Natural Language Processing (NLP) comes up more often as we engage with more complex document automation projects. This is especially true when unstructured document-based information is involved. Most of the time, the belief is that NLP is the only way to automate unstructured data due to the need to first interpret the language used.

Is NLP really needed?

To determine the necessity of NLP, it is first helpful to define exactly what NLP is. And then, we can discuss practical applications within document automation. NLP is a set of techniques designed to break-down text into a lexicon of sorts such that something can be inferred from it. There are two general ways to do this:

Rules-based Approach.The first is a rules-based approach where staff (typically a large team) identifies the particular arguments required for a particular task. They will identify key verbs, nouns, adjectives, provide dictionaries, encode linguistic structures, etc. all to be able to parse data and appropriately organize it. This process obviously takes a lot of preparation, but it does typically result in more precise, if more constrained, results.

Machine Learning Approach. The second approach, where more research is being done, involves use of statistically-based machine learning in order to derive inferences and make sense of text. This approach requires a lot of sample data along with extensive tagging of key concepts and meaning in order for the machine language algorithms to identify and organize text-based data. The benefit is that the bespoke nature of a rules-based approach can be eliminated, which allows for a much greater range of data to be covered. The drawback is that the results are less-precise because the inferences are not based upon strict rules.

So just What Does NLP Mean to Document Automation?

In most cases, NLP adds a new arrow in the quiver of automation (RPA or otherwise) by allowing more abstract information to be used within a business process. It is important to note that NLP does not replace other forms of document automation.

For instance, document classification (or document identification) and separation can make use of NLP, but only in cases where it is necessary to organize documents by meaning vs. type. Automated, statistical classification often performs much better than a linguistic approach simply because document features can be more reliable and not depend upon linguistic understanding. Software does not need to understand the meaning of an invoice, form or claim to identify what it is.

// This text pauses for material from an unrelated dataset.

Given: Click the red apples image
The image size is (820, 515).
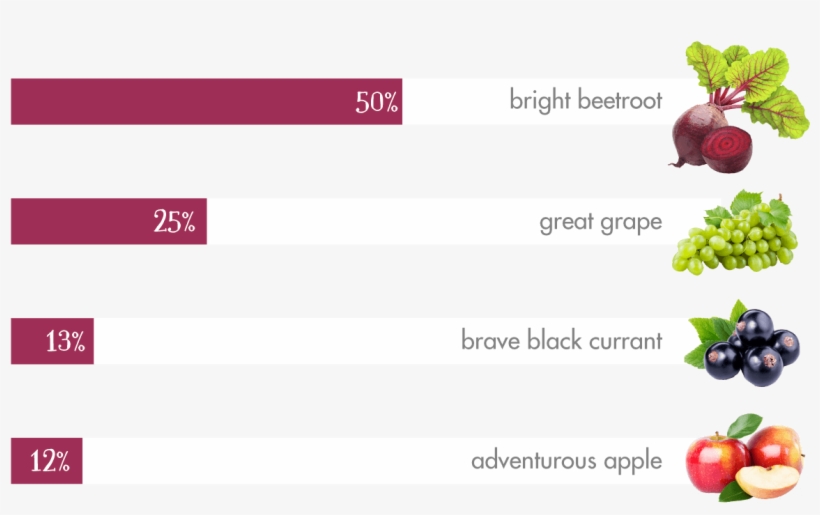Looking at the screenshot, I should pyautogui.click(x=745, y=457).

NLP is also not a substitute for data extraction. Here too, with data extraction, the data elements can be identified by features. If an automation task requires parsing and extraction of bank account statements to find the average daily balance or total expenditures made on credit, understanding the meaning is unnecessary. Machine learning can be applied to automate the identification of location, likely data labels, data type and proximity to other features to automate this process.

Where NLP Excels

Where NLP does excel is at locating and extracting concepts and summarizing more complex unstructured data. Take, for instance, a group of contracts where the task is to summarize the main terms for access to third party data – something that is very relevant to support GDPR. This is the domain of an emerging area known as contract analysis. A corpus of tagged contracts would either be used to construct rules or to train an NLP system to identify the relevant sections of a candidate contract and then extract or summarize them.

The Net

The net: whereas machine learning document classification and data extraction use document-level and data-level features to learn how to automate, NLP-based processing uses linguistic features. An intelligent approach is to understand when to pragmatically apply each to solve a given problem. Using the two in combination will be essential to maximize the use of automation across all document-based processes.